Im Allgemeinen heißt es: Der US-Amerikaner Robert Fulton (1765-1815) „erbaute die ersten brauchbaren Dampfschiffe.“ (DTV-Lexikon, Bd. 7, S. 307, 2006).

Aber schauen wir ins frühe 18. Jahrhundert: Denis Papin (1647 -1713), der in der Folge der Protestantenverfolgung 1675 Frankreich verlassen hatte und schließlich im protestantischen Marburg Professor wurde, „ … baute 1707 ein durch seinen Dampfzylinder und Muskelkraft angetriebenes Schaufelradboot, mit dem er auf der Fulda von Kassel bis nach Münden fuhr. Dieses Schiff fand nach der Ankunft jedoch ein unrühmliches Ende.“ (https://de.wikipedia.org/wiki/Dampfmaschine; 2022/11/15)

1803, also deutlich später als des Marquis Jouffroy d’Abbans Erfolgsjahre 1776 (Baume-les-Dames) und 1783 (Lyon), führte der oben genannte Robert Fulton auf der Seine in Paris einen Test durch: Sein Dampfschiff sank.
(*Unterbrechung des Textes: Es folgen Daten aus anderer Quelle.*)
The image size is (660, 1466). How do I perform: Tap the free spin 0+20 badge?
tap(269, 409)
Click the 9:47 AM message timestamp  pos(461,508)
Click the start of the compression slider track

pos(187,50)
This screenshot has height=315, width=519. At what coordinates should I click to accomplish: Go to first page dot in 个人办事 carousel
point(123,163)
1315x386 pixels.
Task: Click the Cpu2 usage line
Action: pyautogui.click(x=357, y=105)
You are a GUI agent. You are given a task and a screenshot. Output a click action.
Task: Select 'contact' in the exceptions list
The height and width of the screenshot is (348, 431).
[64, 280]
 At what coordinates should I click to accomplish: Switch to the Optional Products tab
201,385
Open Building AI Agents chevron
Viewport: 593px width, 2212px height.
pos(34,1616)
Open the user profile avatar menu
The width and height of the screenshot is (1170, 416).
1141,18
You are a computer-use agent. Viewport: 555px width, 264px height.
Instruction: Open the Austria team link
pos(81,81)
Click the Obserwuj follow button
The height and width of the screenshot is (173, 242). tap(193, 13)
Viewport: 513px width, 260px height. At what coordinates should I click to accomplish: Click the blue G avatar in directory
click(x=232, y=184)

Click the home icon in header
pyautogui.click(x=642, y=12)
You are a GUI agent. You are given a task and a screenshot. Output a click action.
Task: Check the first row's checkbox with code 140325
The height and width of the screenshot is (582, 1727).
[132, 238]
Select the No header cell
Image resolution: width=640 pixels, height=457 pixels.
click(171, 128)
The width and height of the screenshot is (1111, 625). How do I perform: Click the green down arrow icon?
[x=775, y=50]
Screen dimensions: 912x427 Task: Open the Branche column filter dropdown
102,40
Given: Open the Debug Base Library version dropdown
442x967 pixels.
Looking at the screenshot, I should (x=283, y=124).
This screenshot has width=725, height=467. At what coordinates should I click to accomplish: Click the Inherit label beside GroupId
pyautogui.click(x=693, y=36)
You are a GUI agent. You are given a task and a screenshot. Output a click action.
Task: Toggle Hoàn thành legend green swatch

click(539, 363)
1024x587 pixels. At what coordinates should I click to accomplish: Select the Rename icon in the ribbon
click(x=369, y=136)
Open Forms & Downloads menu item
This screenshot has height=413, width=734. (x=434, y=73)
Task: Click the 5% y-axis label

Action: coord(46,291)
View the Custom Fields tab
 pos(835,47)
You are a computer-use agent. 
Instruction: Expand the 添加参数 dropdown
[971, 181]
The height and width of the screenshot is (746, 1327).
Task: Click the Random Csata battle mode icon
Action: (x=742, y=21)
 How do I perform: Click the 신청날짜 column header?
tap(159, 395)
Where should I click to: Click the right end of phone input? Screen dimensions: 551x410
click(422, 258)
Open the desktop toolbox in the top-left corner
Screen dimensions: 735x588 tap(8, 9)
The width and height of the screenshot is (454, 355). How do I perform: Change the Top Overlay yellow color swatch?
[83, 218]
Sein Schiffsneubau absolvierte am 9. August desselben Jahres den zweiten Versuch auf der Seine erfolgreich, und dadurch wurde Fulton berühmt.
Um so mehr, als er in den USA ab 1807 mit der „Clermont“ einen funktionierenden Dampfschiff-Liniendienst auf dem Hudson River einrichtete (vgl. https://fr.wikipedia.org/wiki/Robert_Fulton. In diesem Artikel finden sich auch Hinweise auf die Dampfschiff-Versuche des John Fitch 1787 auf dem Delaware-River und des Schotten William Symington 1788; 2022/11/15).

Die Schifffahrt von der Muskel- oder Windkraft unabhängig zu machen und die Dampfmaschine als Antrieb zu adaptieren, das lag im späten 18. bzw. frühen 19. Jahrhundert in der Luft und gelang schließlich auch, wie oben berichtet, auf dem Doubs bei Baume-les-Dames.


Ein aufwendig gearbeitetes Modell (1801) von Jouffroy d’Abbans’ zweitem Schiff „Pyroscaphe“ (1783) wird im Musée de la Marine in Paris ausgestellt: https://www.musee-marine.fr/content/bateau-vapeur-de-jouffroy-dabbans
(Das Musée de la Marine, Paris, ist bis 16. November 2023 geschlossen, seine Website nur in Teilen zugänglich.)